It was kind of understandable: when you finish fourth at a place like the Track Too Tough To Tame, sometimes you get so wired that it’s hard to go to sleep.

And, the way Dillon figured it, if he can’t sleep, he wasn’t going to let others sleep — in a nice and fun way, that is, kind of.

Dillon and a couple of his also wide-awake buddies left his motor home in the infield and walked and rode around, looking for others that were also up at that point in the middle of the night.

“We had a solid run so I just hung out outside my motor home a little bit, had a couple nice drinks and still had my driver’s suit on,” Dillon retold the story on Wednesday’s NASCAR America. “We decided to check out the track, so a couple of us rode my golf cart around the track a couple times, and that was cool.”

And this is where the story gets all the more funny — and risky.

“Heck, I wanted to go see what the fans were up to, so we rolled into the infield and I walked into a couple motor homes,” Dillon said. “It was 4 in the morning at this point.
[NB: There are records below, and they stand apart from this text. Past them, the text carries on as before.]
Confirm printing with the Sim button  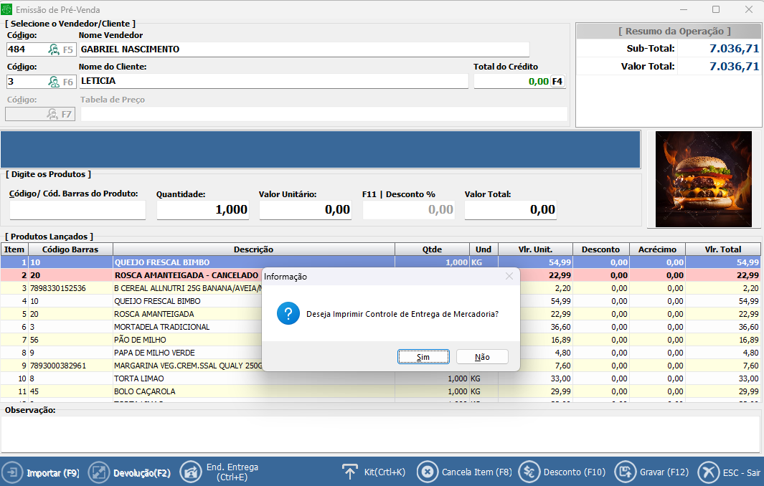click(423, 357)

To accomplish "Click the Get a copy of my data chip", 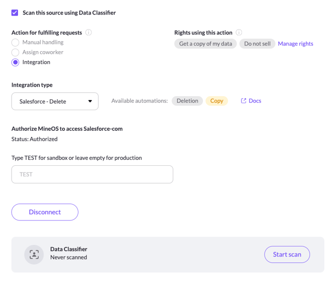I will pos(206,44).
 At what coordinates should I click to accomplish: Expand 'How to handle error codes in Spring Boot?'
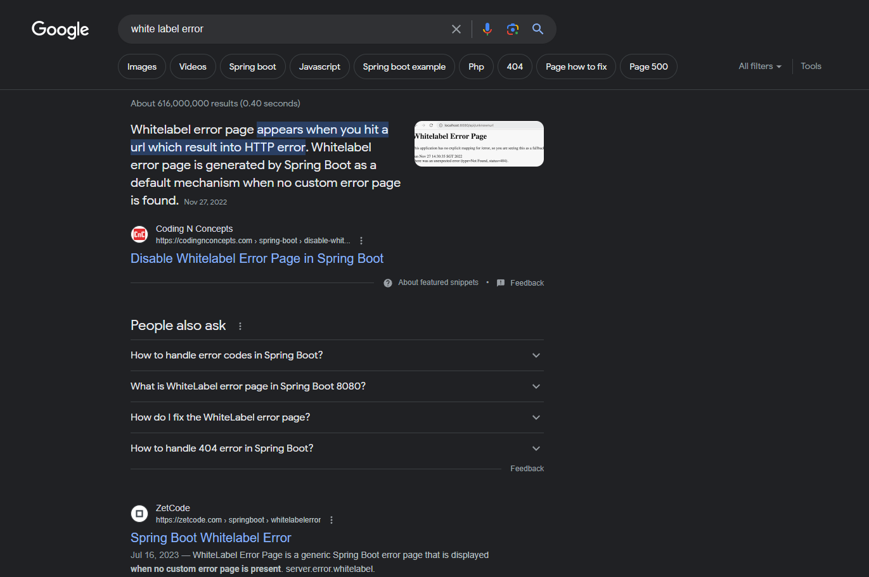tap(536, 355)
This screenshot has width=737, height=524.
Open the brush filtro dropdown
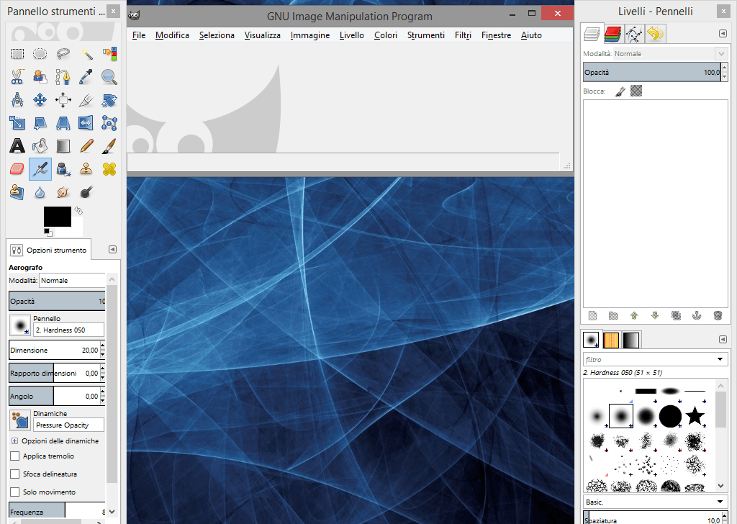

They had gone night-night.

“People were starting to leave, it was pretty funny. I was waving to them, signing autographs. This lady had an Austin Dillon shirt on, leaving with her husband, taking their motor home out at 4:30 a.m.”

Everything was fun and games up to that point — until Dillon walked in the wrong RV.

“We walked in a motor home and one guy said, ‘I’ve got a gun in my sleeping bag,'” Dillon said. “I said, ‘Hey, man, I’m not Kyle Busch, it’s OK.'”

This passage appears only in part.